** Record excerpts follows **

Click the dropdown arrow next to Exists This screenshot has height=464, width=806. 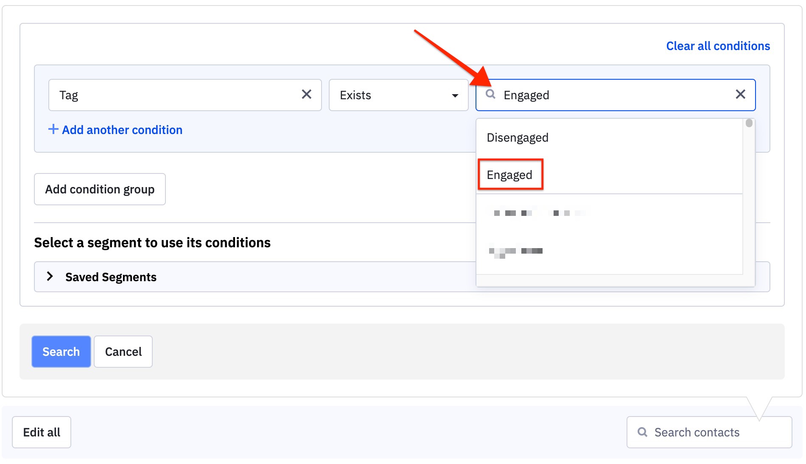click(x=455, y=95)
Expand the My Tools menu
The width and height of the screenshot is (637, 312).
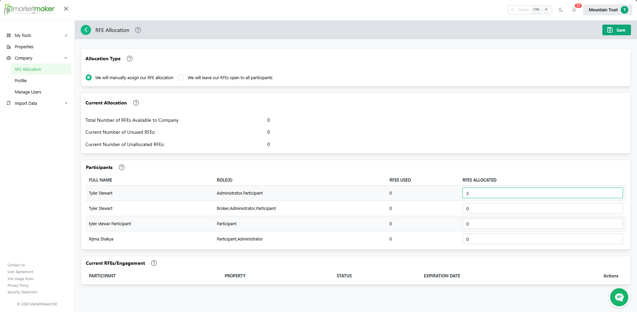[x=37, y=35]
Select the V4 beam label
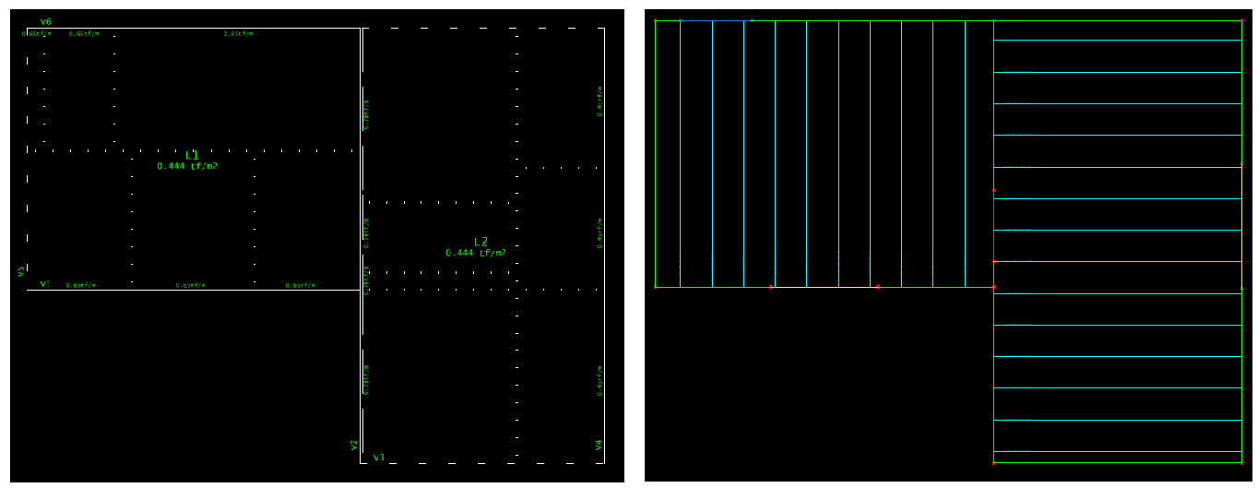This screenshot has height=488, width=1258. coord(598,445)
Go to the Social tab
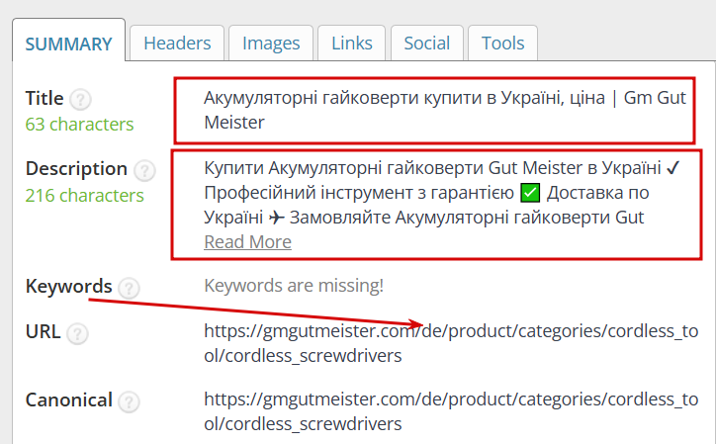Screen dimensions: 716x444 pyautogui.click(x=427, y=44)
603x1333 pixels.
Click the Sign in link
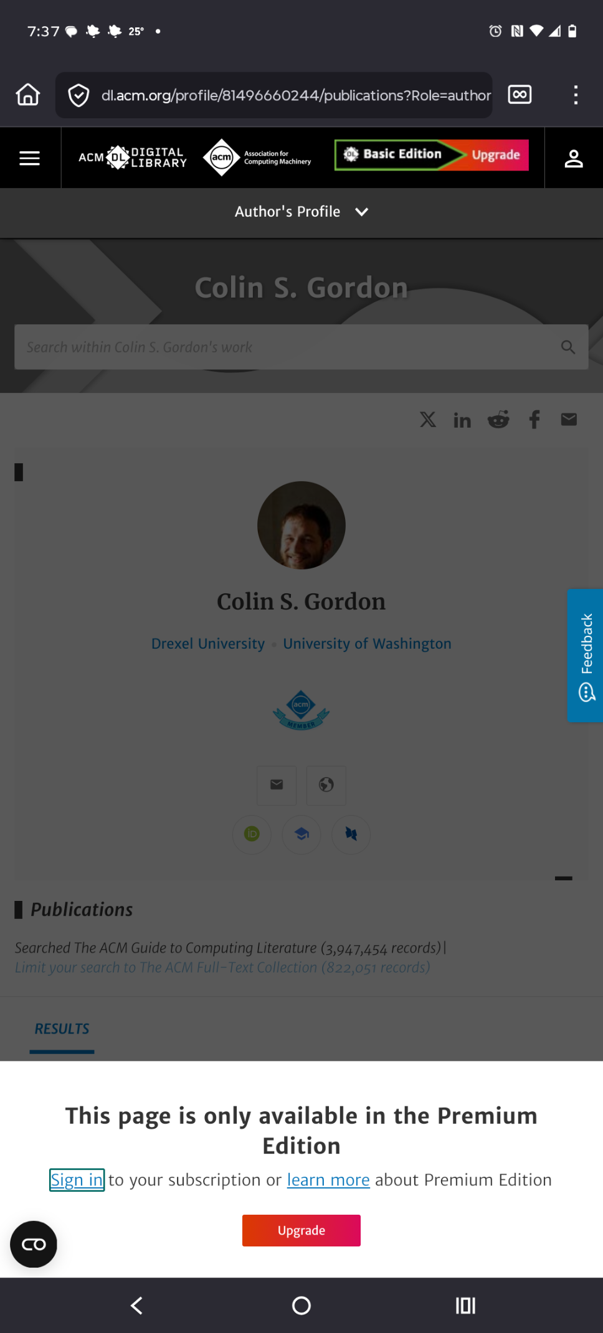[77, 1180]
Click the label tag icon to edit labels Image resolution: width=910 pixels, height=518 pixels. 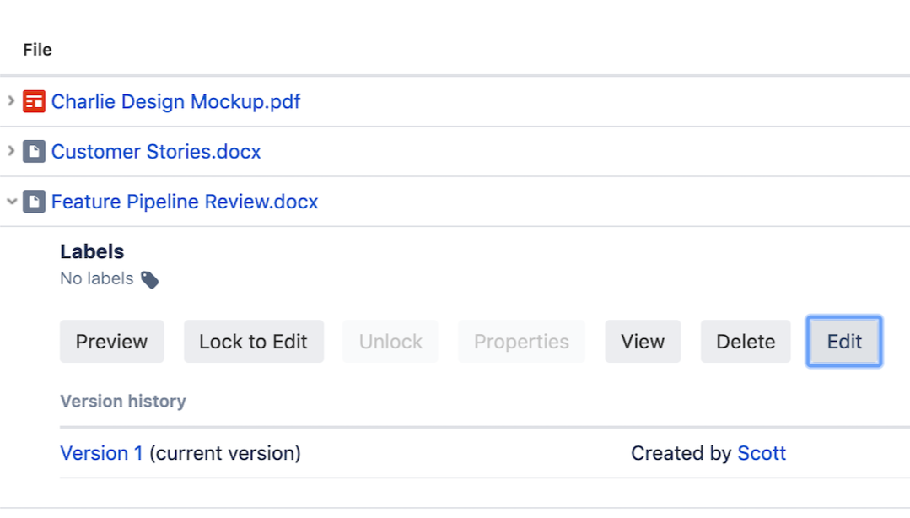tap(149, 279)
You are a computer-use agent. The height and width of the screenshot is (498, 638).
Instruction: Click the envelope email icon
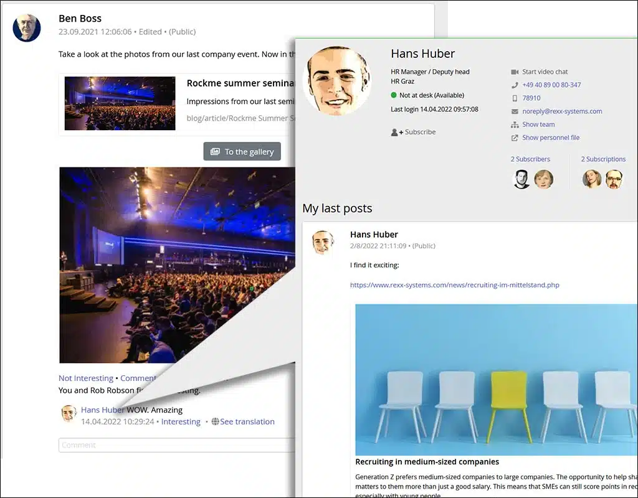[515, 111]
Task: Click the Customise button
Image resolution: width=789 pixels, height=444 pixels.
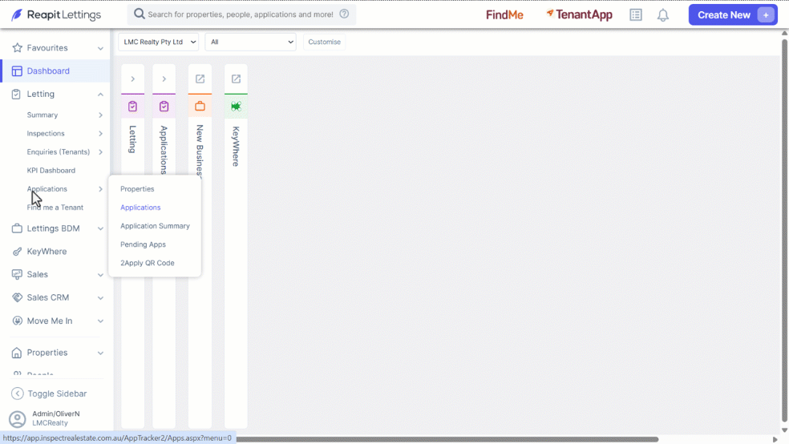Action: click(x=325, y=42)
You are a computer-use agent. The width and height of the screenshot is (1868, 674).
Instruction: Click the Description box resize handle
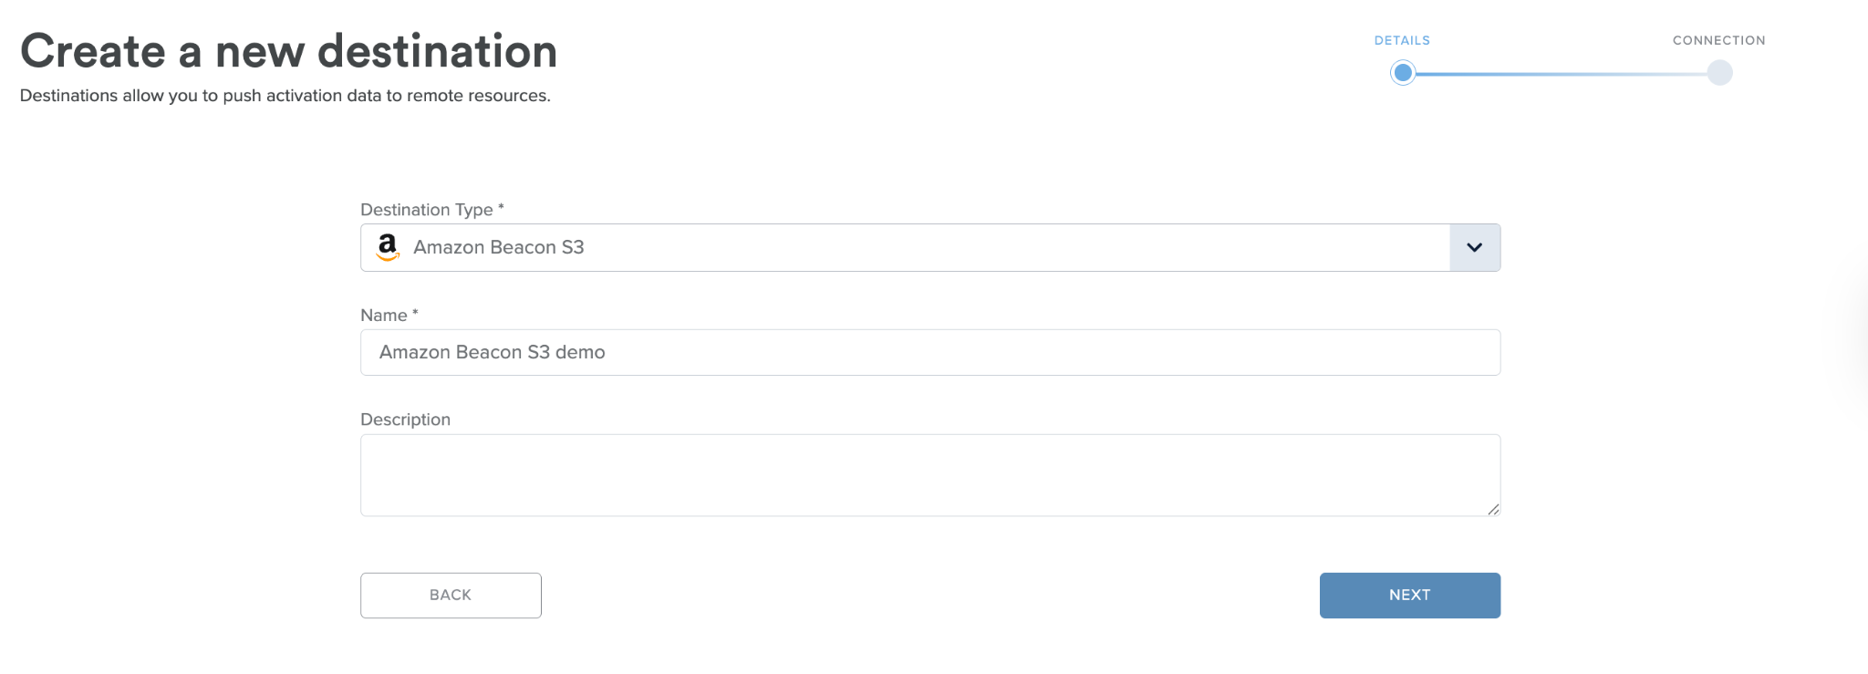(1493, 509)
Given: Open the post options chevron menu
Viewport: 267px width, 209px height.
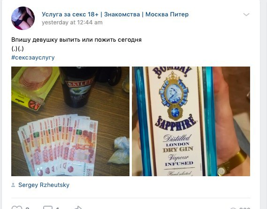Looking at the screenshot, I should coord(246,15).
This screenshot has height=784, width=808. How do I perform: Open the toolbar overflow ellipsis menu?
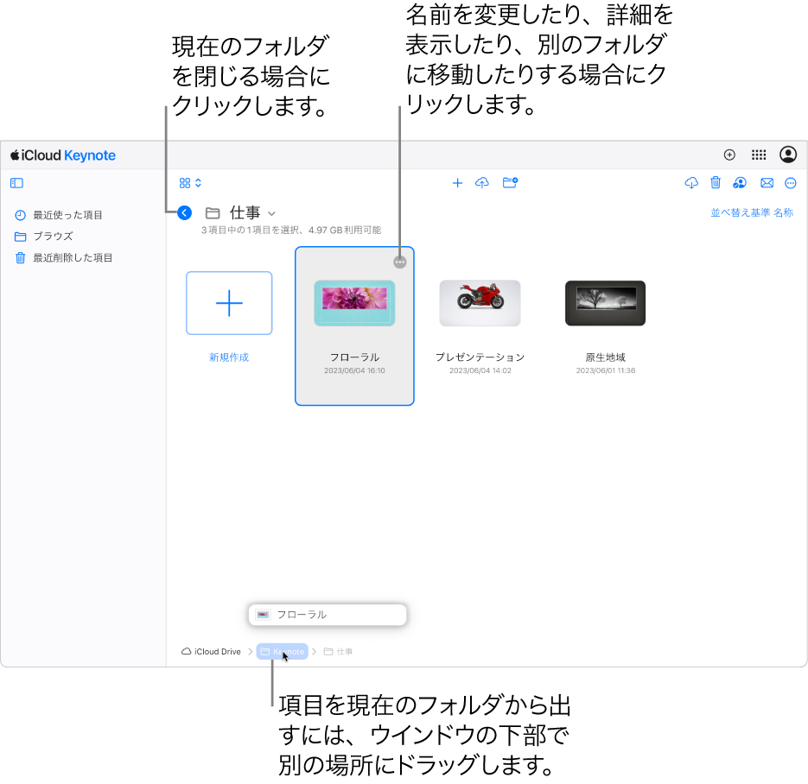(x=791, y=182)
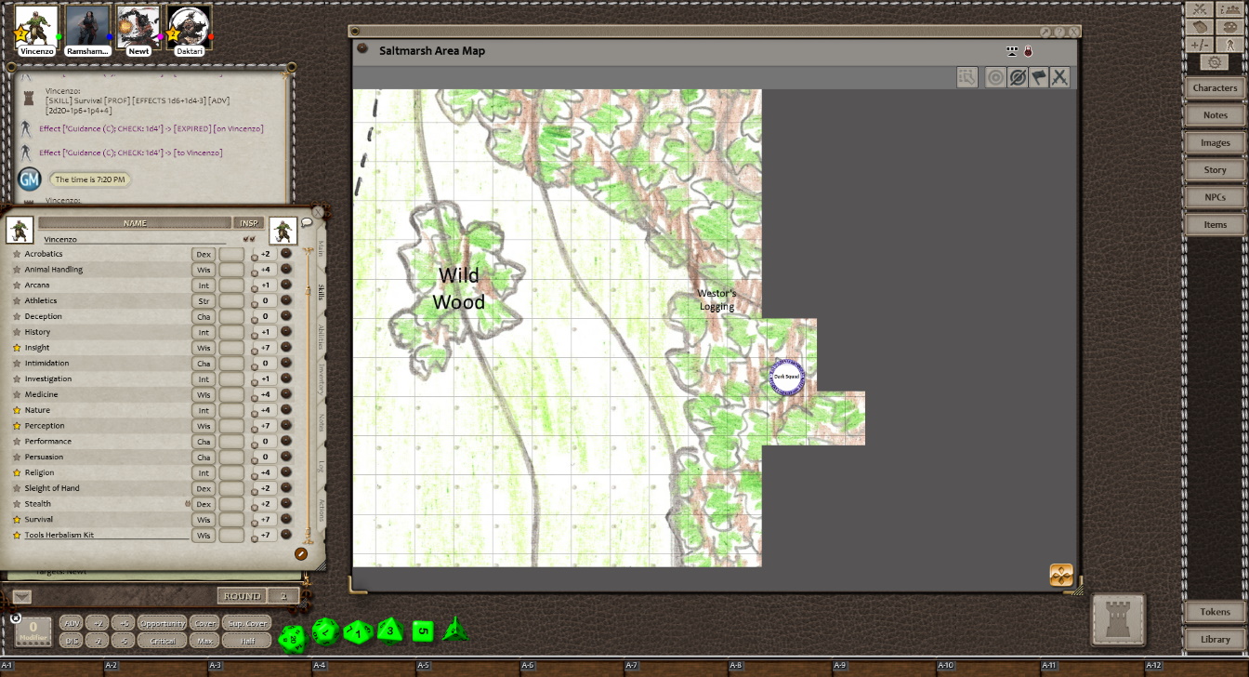Open the Options gear in sidebar

point(1215,62)
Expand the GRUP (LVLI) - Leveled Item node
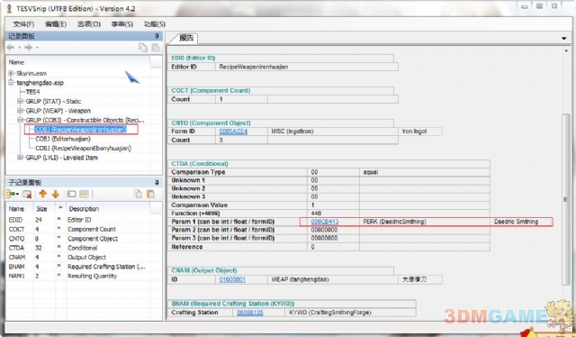This screenshot has width=576, height=337. coord(20,158)
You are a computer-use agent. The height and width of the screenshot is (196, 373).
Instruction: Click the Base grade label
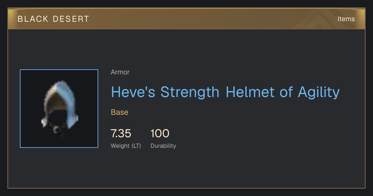(120, 112)
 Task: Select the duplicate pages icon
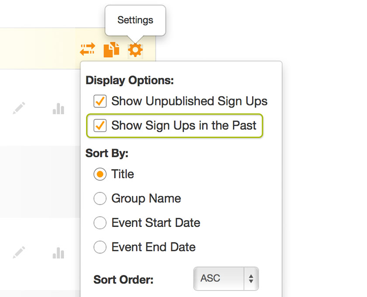[x=111, y=49]
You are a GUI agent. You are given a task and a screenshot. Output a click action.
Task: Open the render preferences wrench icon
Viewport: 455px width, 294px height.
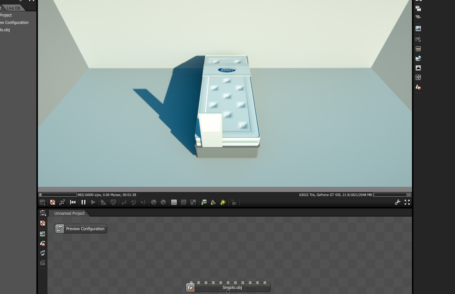(398, 202)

** End of Record excerpts **

» Required work
From the line with "Task: Click the Customise button" to the last line of the material, both inclusive, set down every line exactly and nothing else; omit pictures.

» Result of the exercise
Task: Click the Customise button
Image resolution: width=789 pixels, height=444 pixels.
Action: click(x=325, y=42)
You are a computer-use agent. The width and height of the screenshot is (1868, 674).
Instruction: Click the Description box resize handle
(1493, 509)
Given: Open the post options chevron menu
Viewport: 267px width, 209px height.
Looking at the screenshot, I should coord(246,15).
This screenshot has height=784, width=808. How do I perform: Open the toolbar overflow ellipsis menu?
(x=791, y=182)
Open the Options gear in sidebar

point(1215,62)
Expand the GRUP (LVLI) - Leveled Item node
This screenshot has width=576, height=337. coord(20,158)
You are a computer-use agent. The height and width of the screenshot is (196, 373).
Instruction: Click the Base grade label
(120, 112)
 Task: Select the duplicate pages icon
[x=111, y=49]
You are a GUI agent. You are given a task and a screenshot. Output a click action.
Task: Open the render preferences wrench icon
Viewport: 455px width, 294px height.
(398, 202)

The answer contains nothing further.